Records
---------------

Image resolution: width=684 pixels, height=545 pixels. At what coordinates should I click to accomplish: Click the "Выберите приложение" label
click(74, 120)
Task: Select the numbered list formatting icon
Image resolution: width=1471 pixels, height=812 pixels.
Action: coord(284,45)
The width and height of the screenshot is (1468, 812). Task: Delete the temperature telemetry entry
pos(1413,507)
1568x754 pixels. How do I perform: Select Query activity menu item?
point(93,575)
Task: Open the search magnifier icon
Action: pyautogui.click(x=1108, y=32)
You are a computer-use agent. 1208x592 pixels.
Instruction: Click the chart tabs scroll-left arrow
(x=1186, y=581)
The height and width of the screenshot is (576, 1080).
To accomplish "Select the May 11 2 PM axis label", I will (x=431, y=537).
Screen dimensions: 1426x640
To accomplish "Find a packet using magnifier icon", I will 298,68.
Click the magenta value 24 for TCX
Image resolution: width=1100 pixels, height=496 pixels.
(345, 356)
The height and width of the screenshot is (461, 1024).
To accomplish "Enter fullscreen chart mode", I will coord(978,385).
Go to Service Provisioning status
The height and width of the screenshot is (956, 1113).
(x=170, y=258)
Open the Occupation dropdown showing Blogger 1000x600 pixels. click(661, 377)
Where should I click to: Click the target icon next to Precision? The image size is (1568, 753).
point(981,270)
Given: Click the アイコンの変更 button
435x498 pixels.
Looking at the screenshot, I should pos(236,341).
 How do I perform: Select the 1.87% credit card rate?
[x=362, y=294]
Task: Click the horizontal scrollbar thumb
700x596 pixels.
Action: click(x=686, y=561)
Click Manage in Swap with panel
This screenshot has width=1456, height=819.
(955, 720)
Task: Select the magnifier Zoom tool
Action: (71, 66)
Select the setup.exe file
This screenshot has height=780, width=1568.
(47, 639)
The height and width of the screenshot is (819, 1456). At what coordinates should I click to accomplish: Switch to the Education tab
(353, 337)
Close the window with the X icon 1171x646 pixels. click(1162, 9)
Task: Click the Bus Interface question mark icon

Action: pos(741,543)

---------------

Given problem >>
Rewrite all of the entries above, swapping "scrollbar thumb" for "scrollbar handle" and leaving everything else the same.

Solution to this exercise >>
Image resolution: width=684 pixels, height=545 pixels. At what coordinates should I click to accomplish: Click the "Выберите приложение" label
click(74, 120)
Task: Select the numbered list formatting icon
Image resolution: width=1471 pixels, height=812 pixels.
Action: coord(284,45)
The width and height of the screenshot is (1468, 812). Task: Delete the temperature telemetry entry
pos(1413,507)
1568x754 pixels. How do I perform: Select Query activity menu item?
point(93,575)
Task: Open the search magnifier icon
Action: pyautogui.click(x=1108, y=32)
You are a computer-use agent. 1208x592 pixels.
Instruction: Click the chart tabs scroll-left arrow
(x=1186, y=581)
The height and width of the screenshot is (576, 1080).
To accomplish "Select the May 11 2 PM axis label", I will (x=431, y=537).
Screen dimensions: 1426x640
To accomplish "Find a packet using magnifier icon", I will 298,68.
Click the magenta value 24 for TCX
Image resolution: width=1100 pixels, height=496 pixels.
(345, 356)
The height and width of the screenshot is (461, 1024).
To accomplish "Enter fullscreen chart mode", I will coord(978,385).
Go to Service Provisioning status
The height and width of the screenshot is (956, 1113).
(x=170, y=258)
Open the Occupation dropdown showing Blogger 1000x600 pixels. click(661, 377)
Where should I click to: Click the target icon next to Precision? The image size is (1568, 753).
point(981,270)
Given: Click the アイコンの変更 button
435x498 pixels.
Looking at the screenshot, I should pos(236,341).
 How do I perform: Select the 1.87% credit card rate?
[x=362, y=294]
Task: Click the horizontal scrollbar handle
700x596 pixels.
Action: click(x=686, y=561)
Click Manage in Swap with panel
This screenshot has width=1456, height=819.
(955, 720)
Task: Select the magnifier Zoom tool
Action: (71, 66)
Select the setup.exe file
This screenshot has height=780, width=1568.
(47, 639)
The height and width of the screenshot is (819, 1456). At what coordinates should I click to accomplish: Switch to the Education tab
(353, 337)
Close the window with the X icon 1171x646 pixels. click(1162, 9)
Task: Click the Bus Interface question mark icon

Action: pos(741,543)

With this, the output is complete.